Several headstones found in Donegal culvert
Shane Moore was riding high Saturday. Literally.
“I have a big farm truck, and I sit up higher,” he said, recounting what, until then, had been an uneventful early-afternoon commute along Shaler Road near his Donegal Township home.
From his lofty perch, he glanced down at a culvert and saw something the casual driver couldn’t see – and few commuters ever see outside a cemetery.
“These gravestones were sticking out,” Moore said.
He and a friend returned a little later, examined the premises and found chunks of roadway along with several headstones.
They and township officials were mystified as word spread about the macabre discovery, and as speculation mounted about how the stones got there – and who was responsible.
Moore and his friend also may have unleashed another mystery. One marker, with parts of several letters worn away, bears the name “G. Duffield Marshall” and the dates “1860-1896.”
An online search found that a G. Duffield Marshall, 1860-1895, is interred in Valley Cemetery in Imperial, Allegheny County. (A telephone call to the cemetery was not returned.)
Moore, who has visited the culvert several times in the past few days, said “it looks like somebody used (the headstones) as fill” at the site. He added the culvert is off a township-maintained road, and heavy rains recently may have caused enough erosion to unveil the stones.
Police Chief John Yancosek said the findings were reported to his department Monday morning and that “we are looking into it.”
Supervisor Doug Teagarden said Monday morning the municipality has launched an investigation. “We’re meeting with employees to see if this happened on our watch. This certainly came as surprising news to us.”
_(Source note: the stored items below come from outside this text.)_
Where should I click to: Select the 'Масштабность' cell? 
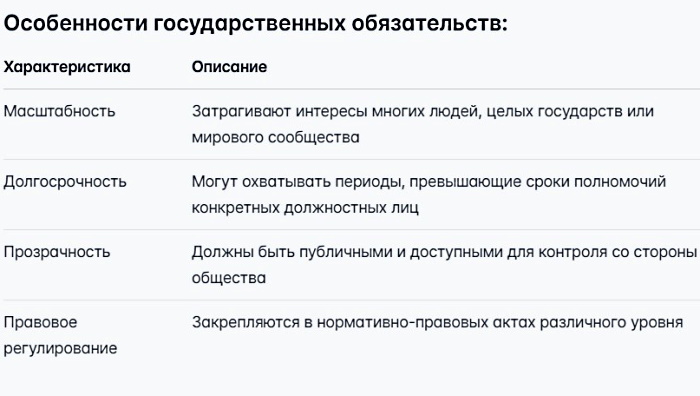pyautogui.click(x=59, y=111)
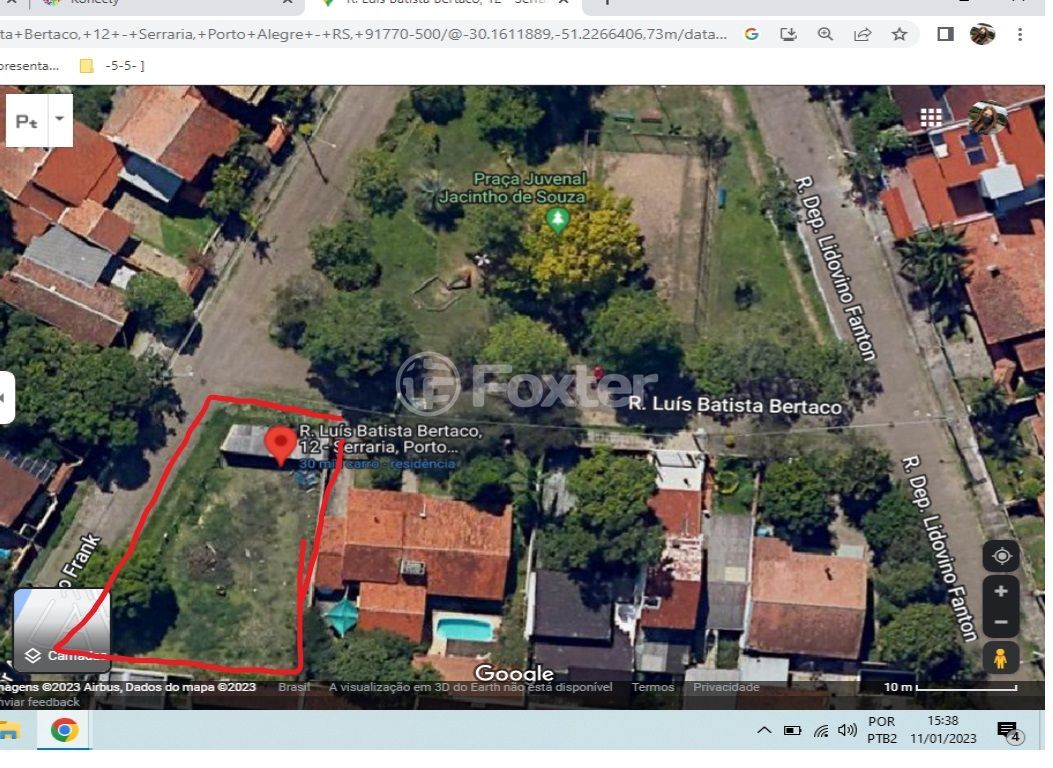
Task: Open Street View Pegman
Action: [1000, 658]
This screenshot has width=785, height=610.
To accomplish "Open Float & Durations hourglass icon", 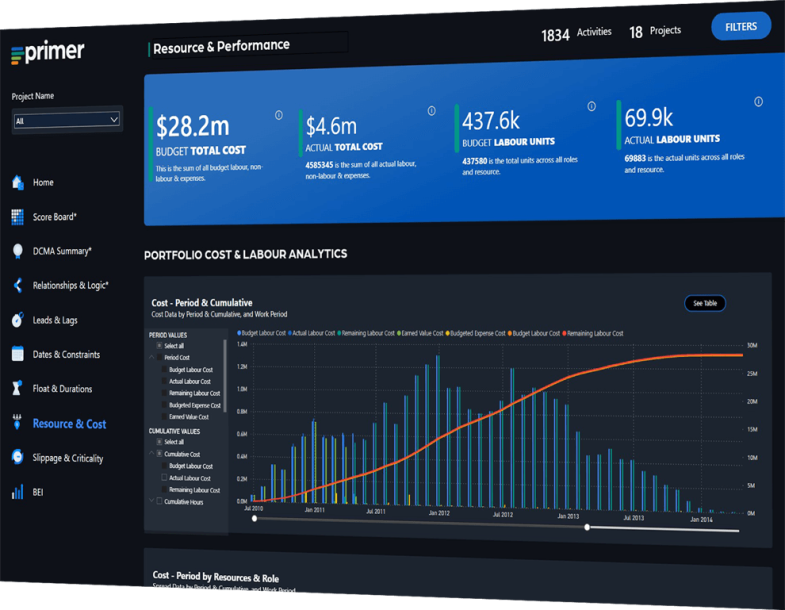I will click(17, 388).
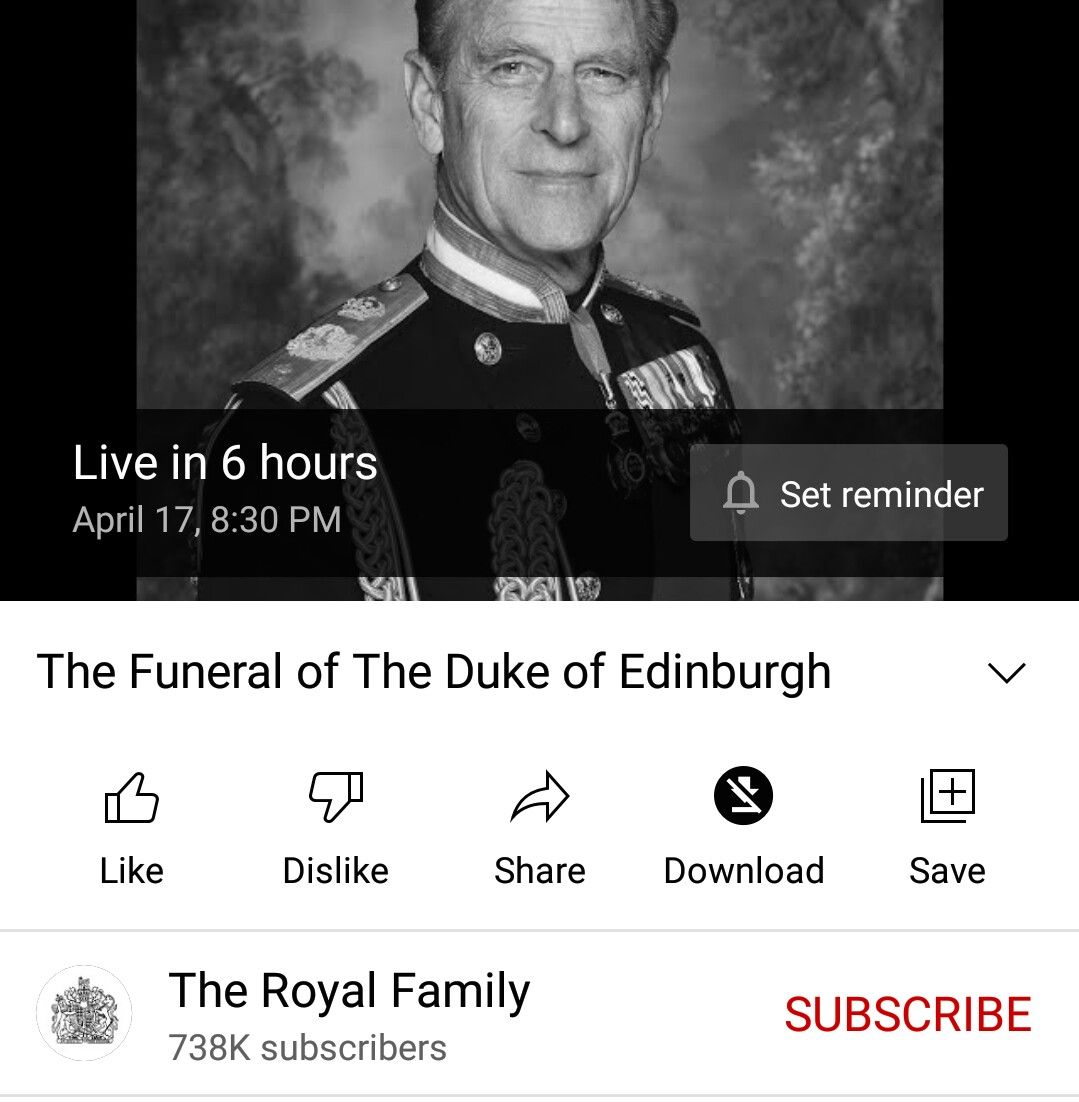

Asked whether a township road crew member or members may have placed the gravestones there, Teagarden said: “It’s certainly nothing we authorized. We wouldn’t advocate using headstones even if they were unused or came from a factory.
“I don’t think our current road guys would do that. I can’t speak for ones in the past.”
Moore said that culvert was “washed out” some years ago, then filled in by the township.
He and his friend, who requested anonymity, were intrigued by what they saw Saturday. The unidentified man, also from Donegal, shot video of the site. At least three headstones were visible.
Teagarden chuckled mildly as he recalled, “This is not the first headstone caper this community has had.”
He said 50 or 60 years ago, a cemetery next to the municipal offices was declared abandoned by court order, and that “every once in a while, stones (from that cemetery) turn up” somewhere else.
And about 40 years ago, Teagarden added, “the mayor of West Alexander was involved in a case where a headstone was used as a steppingstone at a house or shop. The mayor confiscated the stone and the case ended up in Washington County Court, which ordered it to be returned (to the appropriate cemetery).”
Headstones can be at the center of unusual occurrences, but Shane Moore is not laughing these days. What he saw in the culvert near his home Saturday kept him awake that night and nags him still.
“This really bothered me,” he said. “What good Christian would do that?”